DOES MY HAIR LOOK BIG IN THIS?
It's bad enough that a supposedly cash-strapped BBC sends proper scientists, historians and art critics all around the globe at my expense, when they could just as easily present their theses from a static studio, sending Hammond to the depths of the ocean - and bringing the little monster back - to California, Iceland and fuck knows where else, is an extravagance offensive to all license payers,
There was a great cop and motorcycle film in the '70s - ElectraGlide In Blue - and the opening sequence was of a diminutive cop strapping himself into the various bits of leather,firearms accoutrements and sunglasses which made up his Harley-riding uniform; the scene was reprised in this load of old nonsense, with Hammond clicking and zipping and snapping the various parts of his SCUBA gear onto his tiny frame and then a cut to him pipsqueaking his way through an underwater crack in the continental plates, all flippers and bubbles and his dreadful tinny little voice, metronoming on and on, some shit about Machine Earth; it was like Michael J Fox playing David Attenborough, on helium.
The central motif of this geology for infants programme was a virtual Earth, apparently a hundred feet high, around which Wheels Hammond, veteran of a thousand rigged motoring adventures, piloted a cherrypicker, up, he went, and then up some more, skilfully operating the hydraulics just like a proper man, draining the oceans with all the panache of Peter fucking Snow on election night.
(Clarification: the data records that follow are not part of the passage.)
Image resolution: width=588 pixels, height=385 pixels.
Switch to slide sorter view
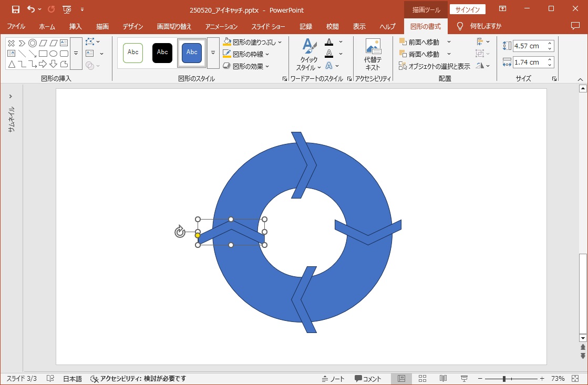[x=422, y=379]
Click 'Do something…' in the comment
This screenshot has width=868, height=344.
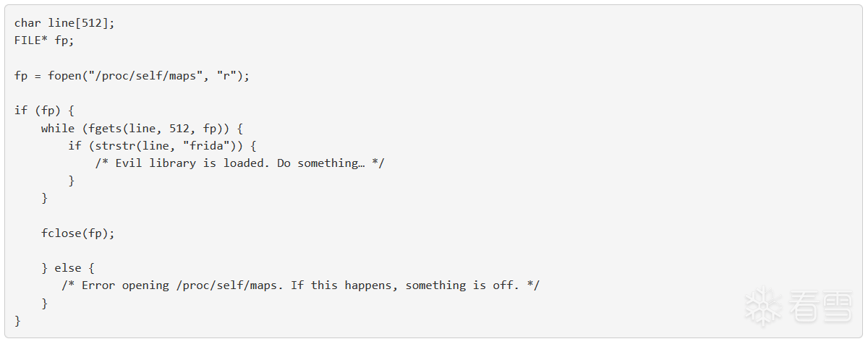pos(321,163)
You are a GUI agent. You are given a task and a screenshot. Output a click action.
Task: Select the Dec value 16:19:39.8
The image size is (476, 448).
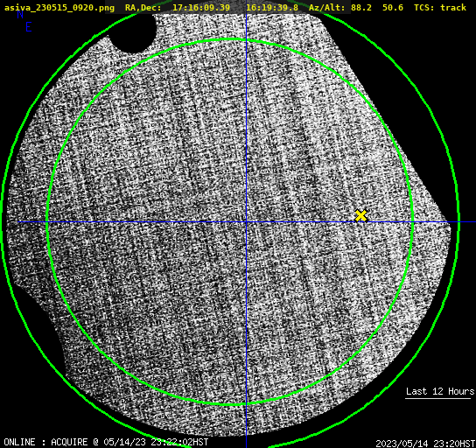click(272, 7)
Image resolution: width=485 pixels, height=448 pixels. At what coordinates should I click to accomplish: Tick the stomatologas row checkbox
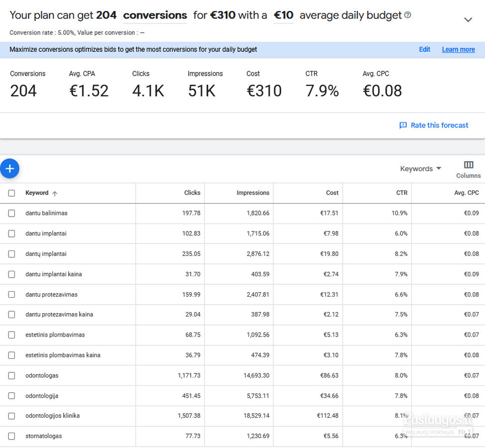[x=11, y=436]
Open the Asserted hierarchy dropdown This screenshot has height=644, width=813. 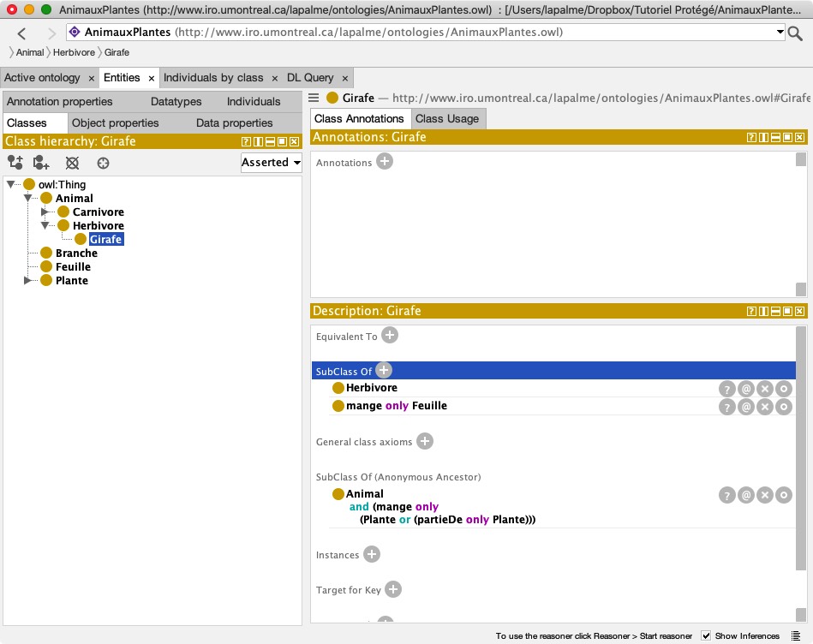(271, 162)
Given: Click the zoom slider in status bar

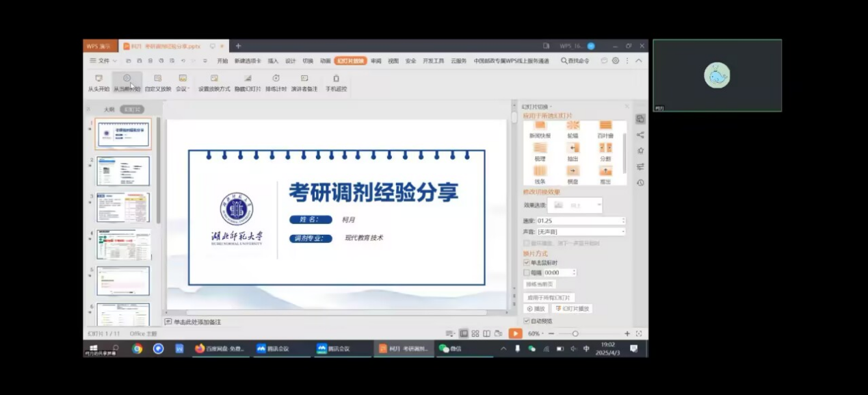Looking at the screenshot, I should (575, 333).
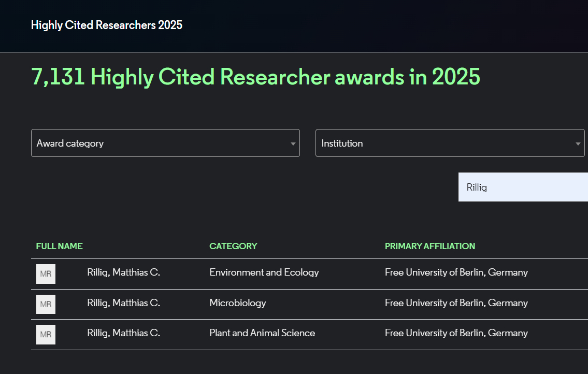Click MR avatar in Plant and Animal Science row
The height and width of the screenshot is (374, 588).
pyautogui.click(x=46, y=335)
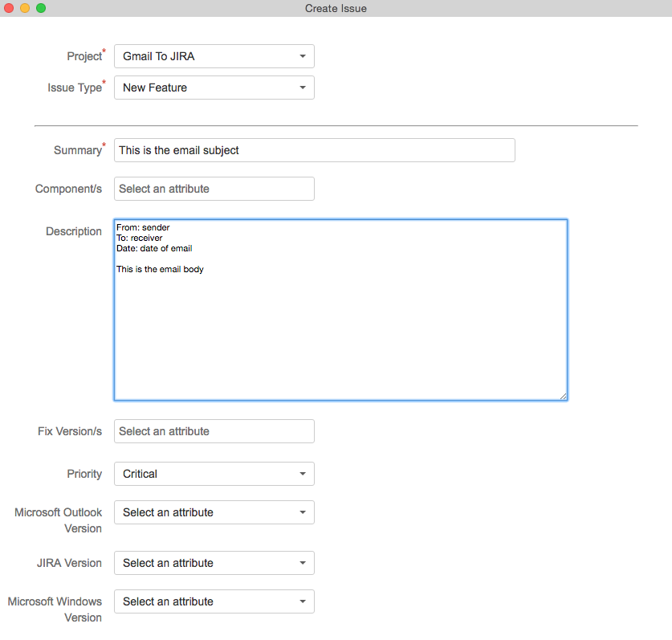Maximize the window with the green button
The image size is (672, 640).
coord(41,8)

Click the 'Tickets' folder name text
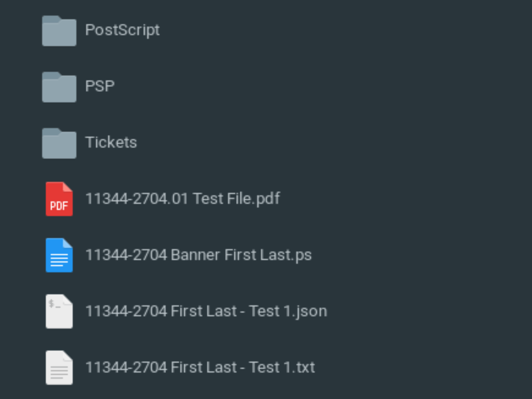(111, 142)
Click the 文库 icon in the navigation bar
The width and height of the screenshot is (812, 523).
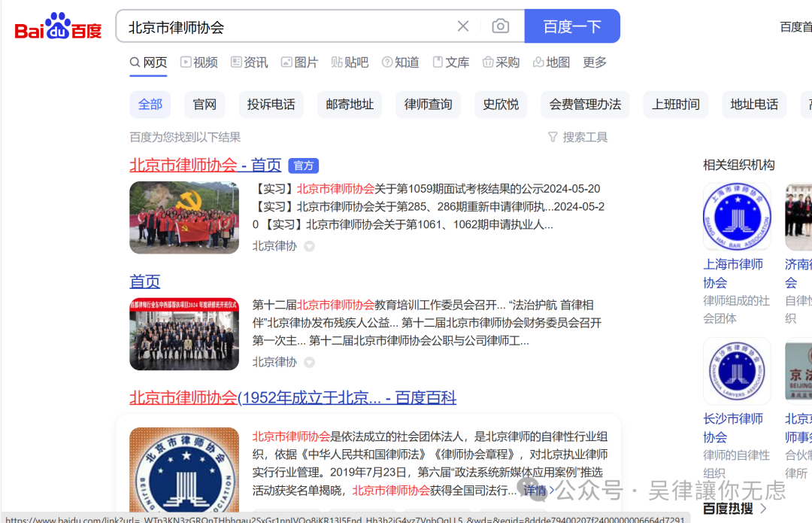pos(436,62)
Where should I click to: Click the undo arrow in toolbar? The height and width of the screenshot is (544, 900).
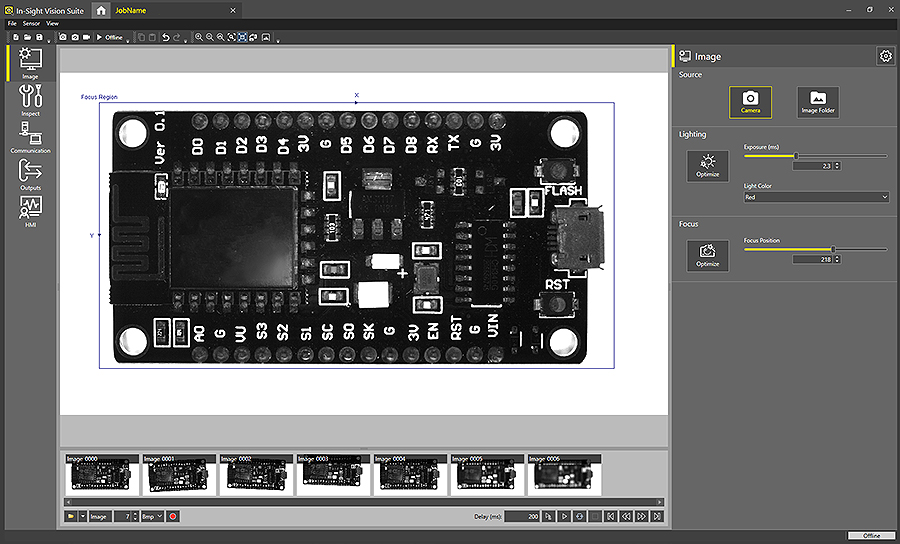pos(165,37)
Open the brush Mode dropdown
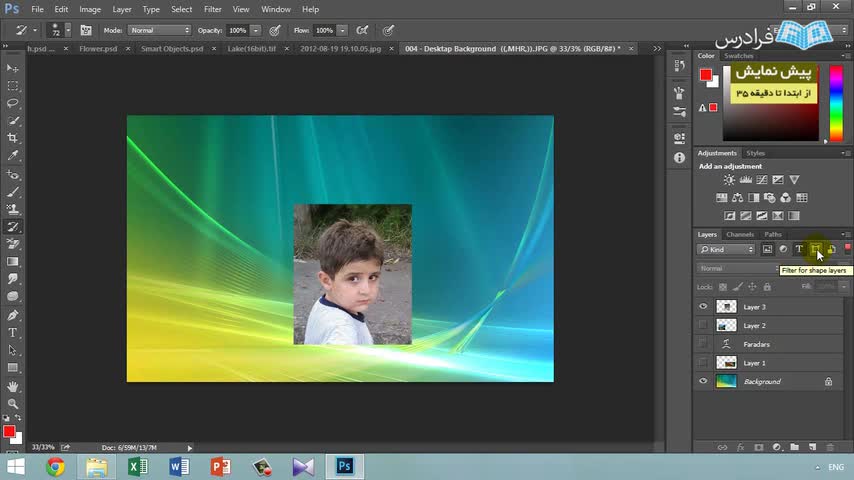Image resolution: width=854 pixels, height=480 pixels. point(158,31)
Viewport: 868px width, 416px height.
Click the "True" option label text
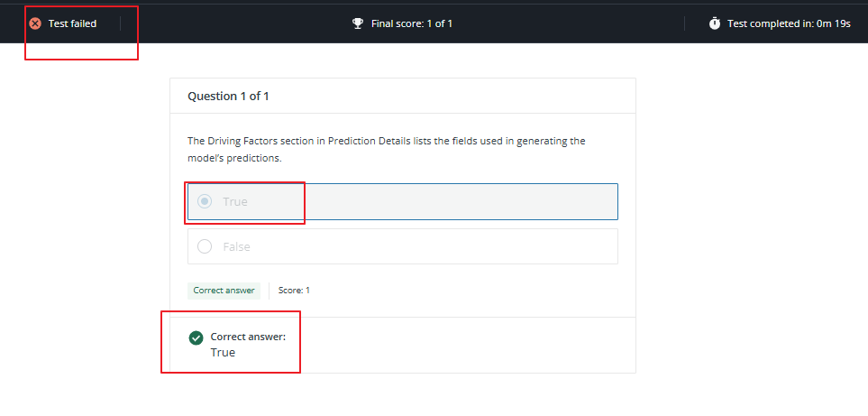(x=235, y=201)
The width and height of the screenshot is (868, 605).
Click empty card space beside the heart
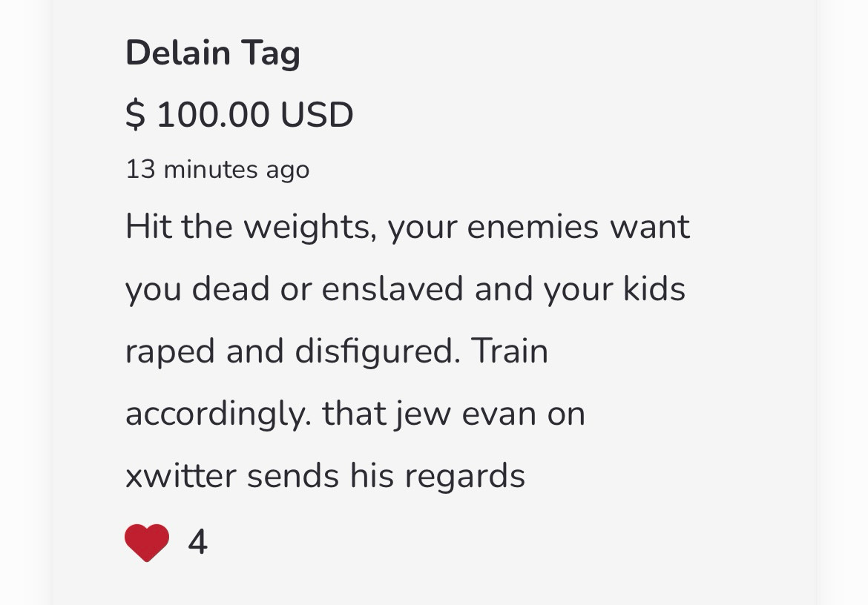click(x=443, y=543)
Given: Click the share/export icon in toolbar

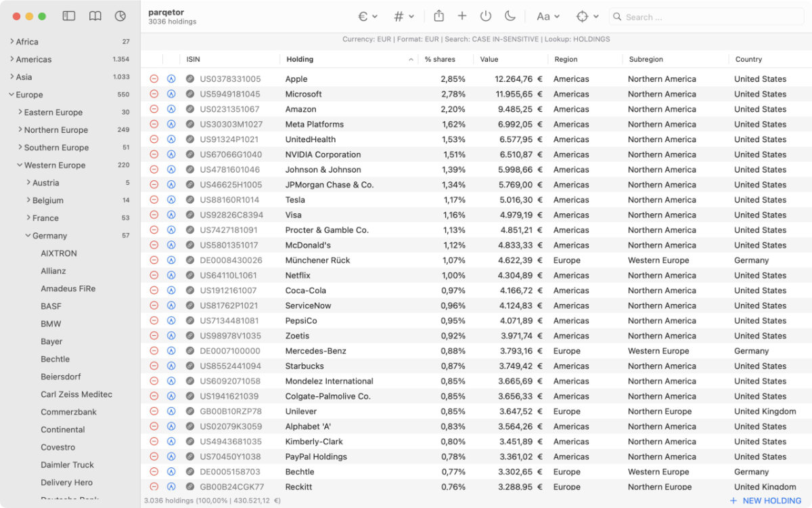Looking at the screenshot, I should pos(438,16).
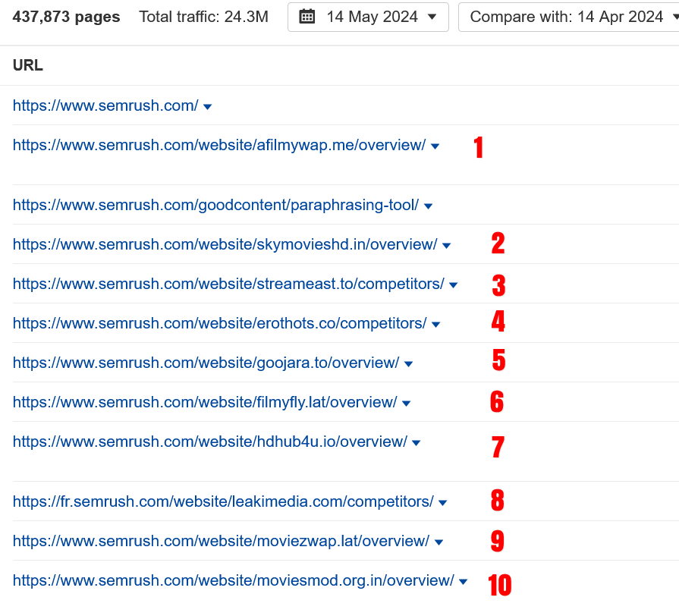Expand the caret beside the paraphrasing-tool URL

pos(428,206)
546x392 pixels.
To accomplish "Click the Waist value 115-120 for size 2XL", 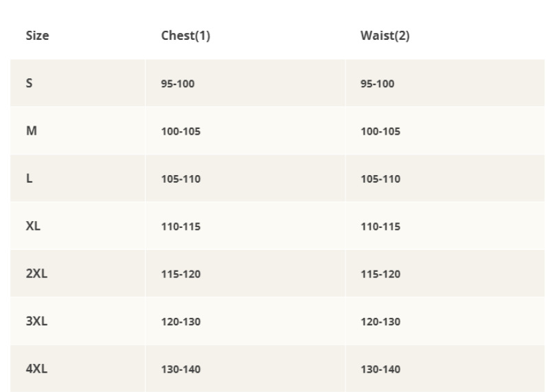I will click(x=380, y=274).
Look, he squeaked, as he emptied the Pacific, a ring of volcanoes, Look, he exclaimed, the deepest, deepest place ever.
It was actually worse than I describe it, the whole programme merely a vehicle for the pint-sized, gibbering egomaniac, pointless and trivial, the few sprinklings of geological information revealed being eclipsed by Hammond's repulsive, cheeky chappie wisecracking; one is tempted to believe that the wretched little oik really does do his shopping down at Morrisons, with Alan BigBoy Hansen.... is it Hansen??? That Scottish gabshite, the one who sounds like a protection racketeer but you know he's a big fairy.
It is one of Ruin's milestones, that the BBC more and more panders to the idea of a presenter's brand supremacy, and it being interchangeable, across all subjects, believes that we would watch the thicko, Adrian Chiles, discussing heart surgery, current affairs or football and watch him with equal enthusiasm, regardless of his overwhelming unsuitability. And they are right, the boyish Alan Titmarsh in his jumpers, fronting first gardening, then natural history and then the fucking Proms; Fiona Slut-Bruce doing news, that fucking crimewatch rubbish, antiques and now art. It's alright with lightweight frothy trivia but passing mediaslag Hammond off as some sort of geophysicist is awful, the dwarf himself is obviously too far up his own arse to be bothered by the fraudulence of this tacky endeavour but anyone tuning-in and expecting an informative progarmme fronted by a knowledgeable presenter would have been disappointed to find himself watching broadcasting at the Blue Peter level. Still, fuck 'em, as they say on Feedback, the viewers, they only pay for it all.